C’est la raison pour laquelle la mission d’information commune sur l’utilisation des produits phytopharmaceutiques (qu’Elisabeth Toutut-Picard présidait), avait proposé, parmi les recommandations de son rapport rendu en avril 2018, la création d’un fonds d’indemnisation des produits phytopharmaceutiques. Dans le cadre de l’examen de la loi agricole au printemps 2018, plusieurs députés (dont Elisabeth Toutut-Picard) avaient proposé des amendements visant à créer ce fonds, mais ils n’avaient pas été retenus à l’époque.
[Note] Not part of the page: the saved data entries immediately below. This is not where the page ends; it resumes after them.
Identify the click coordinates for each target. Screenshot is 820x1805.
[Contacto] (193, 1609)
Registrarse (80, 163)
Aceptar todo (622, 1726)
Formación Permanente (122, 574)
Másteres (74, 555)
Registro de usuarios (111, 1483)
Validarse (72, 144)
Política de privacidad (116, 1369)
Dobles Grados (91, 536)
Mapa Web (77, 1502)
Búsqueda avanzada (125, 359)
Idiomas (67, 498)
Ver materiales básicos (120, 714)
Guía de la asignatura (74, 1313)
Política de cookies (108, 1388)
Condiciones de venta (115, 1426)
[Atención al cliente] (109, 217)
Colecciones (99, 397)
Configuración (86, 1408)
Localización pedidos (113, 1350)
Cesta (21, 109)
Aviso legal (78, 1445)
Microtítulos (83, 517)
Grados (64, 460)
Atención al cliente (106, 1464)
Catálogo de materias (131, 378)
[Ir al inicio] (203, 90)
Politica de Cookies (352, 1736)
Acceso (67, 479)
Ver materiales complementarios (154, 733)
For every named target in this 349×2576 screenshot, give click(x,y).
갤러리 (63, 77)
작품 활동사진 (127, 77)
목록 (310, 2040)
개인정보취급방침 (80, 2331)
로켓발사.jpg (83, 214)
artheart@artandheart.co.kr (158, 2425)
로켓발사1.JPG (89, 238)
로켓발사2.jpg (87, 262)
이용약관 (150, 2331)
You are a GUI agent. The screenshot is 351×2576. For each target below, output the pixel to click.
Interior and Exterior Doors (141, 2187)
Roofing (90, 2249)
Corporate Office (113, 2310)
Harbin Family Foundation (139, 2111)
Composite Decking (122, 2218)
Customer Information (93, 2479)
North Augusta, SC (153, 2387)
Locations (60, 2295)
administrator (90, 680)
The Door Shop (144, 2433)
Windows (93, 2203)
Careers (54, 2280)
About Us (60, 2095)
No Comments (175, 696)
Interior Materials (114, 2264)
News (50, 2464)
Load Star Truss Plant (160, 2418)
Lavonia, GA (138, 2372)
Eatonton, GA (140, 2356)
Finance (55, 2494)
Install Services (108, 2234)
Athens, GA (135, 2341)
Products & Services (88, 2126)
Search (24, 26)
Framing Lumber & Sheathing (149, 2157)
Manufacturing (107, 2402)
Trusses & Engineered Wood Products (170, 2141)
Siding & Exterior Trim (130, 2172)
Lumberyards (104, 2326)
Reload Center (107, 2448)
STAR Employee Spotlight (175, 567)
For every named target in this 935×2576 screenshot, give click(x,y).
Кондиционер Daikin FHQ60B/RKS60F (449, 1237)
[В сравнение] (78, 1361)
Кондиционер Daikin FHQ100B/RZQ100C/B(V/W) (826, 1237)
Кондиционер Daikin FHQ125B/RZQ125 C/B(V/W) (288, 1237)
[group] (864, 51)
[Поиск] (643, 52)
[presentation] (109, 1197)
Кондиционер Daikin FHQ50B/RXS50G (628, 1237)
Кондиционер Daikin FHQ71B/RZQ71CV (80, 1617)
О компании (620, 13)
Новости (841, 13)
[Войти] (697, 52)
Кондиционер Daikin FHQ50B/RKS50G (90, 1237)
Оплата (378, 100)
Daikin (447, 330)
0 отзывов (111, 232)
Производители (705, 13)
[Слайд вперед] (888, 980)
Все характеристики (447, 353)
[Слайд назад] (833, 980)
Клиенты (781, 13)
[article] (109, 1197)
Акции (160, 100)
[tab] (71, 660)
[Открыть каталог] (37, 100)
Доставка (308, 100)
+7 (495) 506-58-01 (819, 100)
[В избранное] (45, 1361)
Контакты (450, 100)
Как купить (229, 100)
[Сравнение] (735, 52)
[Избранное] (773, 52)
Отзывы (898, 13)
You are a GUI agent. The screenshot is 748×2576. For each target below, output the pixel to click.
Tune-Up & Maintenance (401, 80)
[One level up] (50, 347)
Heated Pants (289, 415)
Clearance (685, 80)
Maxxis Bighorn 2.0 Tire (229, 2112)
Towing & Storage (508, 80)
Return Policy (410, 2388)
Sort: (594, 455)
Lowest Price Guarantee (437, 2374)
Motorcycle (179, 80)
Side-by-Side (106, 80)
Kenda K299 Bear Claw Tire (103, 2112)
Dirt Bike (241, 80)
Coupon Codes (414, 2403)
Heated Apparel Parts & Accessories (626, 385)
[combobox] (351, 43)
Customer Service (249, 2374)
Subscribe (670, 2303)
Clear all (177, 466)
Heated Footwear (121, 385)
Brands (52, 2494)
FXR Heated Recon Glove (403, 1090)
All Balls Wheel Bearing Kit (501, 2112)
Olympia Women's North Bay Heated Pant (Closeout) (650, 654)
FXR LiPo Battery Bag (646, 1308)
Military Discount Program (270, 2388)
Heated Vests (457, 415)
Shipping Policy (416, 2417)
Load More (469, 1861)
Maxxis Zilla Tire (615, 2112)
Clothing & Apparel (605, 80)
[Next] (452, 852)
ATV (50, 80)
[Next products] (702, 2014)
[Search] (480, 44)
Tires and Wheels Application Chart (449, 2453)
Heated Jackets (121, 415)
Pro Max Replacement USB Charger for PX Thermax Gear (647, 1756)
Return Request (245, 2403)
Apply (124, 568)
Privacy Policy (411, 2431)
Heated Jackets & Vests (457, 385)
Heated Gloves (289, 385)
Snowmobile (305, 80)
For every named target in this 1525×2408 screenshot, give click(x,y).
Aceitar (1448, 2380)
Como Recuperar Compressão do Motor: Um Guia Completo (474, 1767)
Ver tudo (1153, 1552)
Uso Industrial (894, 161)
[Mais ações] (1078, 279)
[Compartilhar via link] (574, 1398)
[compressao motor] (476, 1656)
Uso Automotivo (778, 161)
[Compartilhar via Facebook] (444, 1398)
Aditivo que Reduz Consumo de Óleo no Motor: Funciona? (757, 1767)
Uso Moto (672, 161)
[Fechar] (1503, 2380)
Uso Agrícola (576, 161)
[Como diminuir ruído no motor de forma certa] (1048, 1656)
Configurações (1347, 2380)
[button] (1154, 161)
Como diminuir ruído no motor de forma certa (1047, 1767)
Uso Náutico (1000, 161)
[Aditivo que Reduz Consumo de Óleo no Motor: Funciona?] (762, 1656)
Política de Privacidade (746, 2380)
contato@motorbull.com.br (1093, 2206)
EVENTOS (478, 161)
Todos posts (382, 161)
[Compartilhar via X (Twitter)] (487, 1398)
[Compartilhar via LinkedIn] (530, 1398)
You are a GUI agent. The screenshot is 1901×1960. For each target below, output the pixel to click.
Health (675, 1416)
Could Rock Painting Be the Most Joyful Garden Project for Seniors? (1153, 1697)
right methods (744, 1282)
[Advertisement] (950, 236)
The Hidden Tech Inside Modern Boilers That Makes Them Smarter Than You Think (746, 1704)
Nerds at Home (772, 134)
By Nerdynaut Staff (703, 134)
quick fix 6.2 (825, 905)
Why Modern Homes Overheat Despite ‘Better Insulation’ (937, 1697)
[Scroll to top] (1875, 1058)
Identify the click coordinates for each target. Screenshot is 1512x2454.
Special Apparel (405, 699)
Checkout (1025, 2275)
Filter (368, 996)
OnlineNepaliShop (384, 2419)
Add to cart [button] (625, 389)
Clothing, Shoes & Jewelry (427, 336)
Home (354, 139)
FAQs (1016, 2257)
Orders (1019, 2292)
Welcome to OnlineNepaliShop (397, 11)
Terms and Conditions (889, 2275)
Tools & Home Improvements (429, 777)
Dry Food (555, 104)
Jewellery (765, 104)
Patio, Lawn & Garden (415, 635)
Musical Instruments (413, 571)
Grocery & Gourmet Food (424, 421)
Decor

En préalable à l’examen de la proposition de loi, les députés réunis autour du rapporteur du texte Dominique Potier ont auditionné les principaux acteurs concernés : l’ANSES, l’INSERM, l’association Phytovictimes, les ministères de l’agriculture et de la santé, la Mutualité sociale agricole, etc.
Désormais, le principe de création du fonds ne fait plus débat et les députés de la commission ont donc adopté le texte proposé par le groupe socialiste, moyennant quelques amendements.
Au cours de la réunion, Elisabeth Toutut-Picard s’est réjoui de cette proposition et a indiqué qu’il fallait aussi agir préventivement, en améliorant le suivi médical des exploitants et de leur famille par la mise en place d’un parcours de soins spécifique. Cette proposition ayant requis l’assentiment du rapporteur, elle déposera un amendement dans le cadre de l’examen du texte en séance le jeudi 31 janvier.
Monsieur le rapporteur,
Votre rapport montre bien l’insuffisance du régime d’indemnisation actuelle.
Entre 2007 et 2016, moins de 700 malades ont été déclarés au titre des maladies professionnelles, quand le rapport de la mission des inspections générales évoque lui 10 000 victimes professionnelles potentielles de maladies liées à l’exposition aux pesticides.
Ce dernier chiffre est à prendre avec précaution, car issu d’un croisement de données particulièrement compliqué mais le fait est là : il y a clairement sous-déclaration et sous-reconnaissance en la matière.
Les tableaux de maladies professionnelles vont être révisés, mais cela ne suffira pas et la création d’un fonds d’indemnisation se justifie donc amplement.
La Mission d’information que je présidais l’année dernière l’avait d’ailleurs clairement formulée dans ses recommandations.
Le principe du fonds n’est plus discutable mais maintenant il faut y aller sans tarder et j’ose le terme sans mégoter sur les moyens.
Certes, la question du financement se pose mais la mission des inspections avait proposé des scénarios plausibles et nous pourrons bientôt trancher grâce au nouveau rapport qui sera transmis au Parlement en avril.
Votre proposition est une loi de réparation des préjudices. Mais ce qui serait encore mieux, est de les prévenir en assurant un meilleur suivi médical des professionnels exposés.
Nous manquons de données fiables concernant les exploitants et leurs familles, qui ne sont pas astreints aux obligations de la médecine du travail.
La mise en place d’un parcours de soins spécifiques pour ces populations permettrait d’y remédier, mais aussi de collecter des données épidémiologiques précieuses pour évaluer les besoins.
J’aimerai avoir votre opinion sur cette proposition. Merci.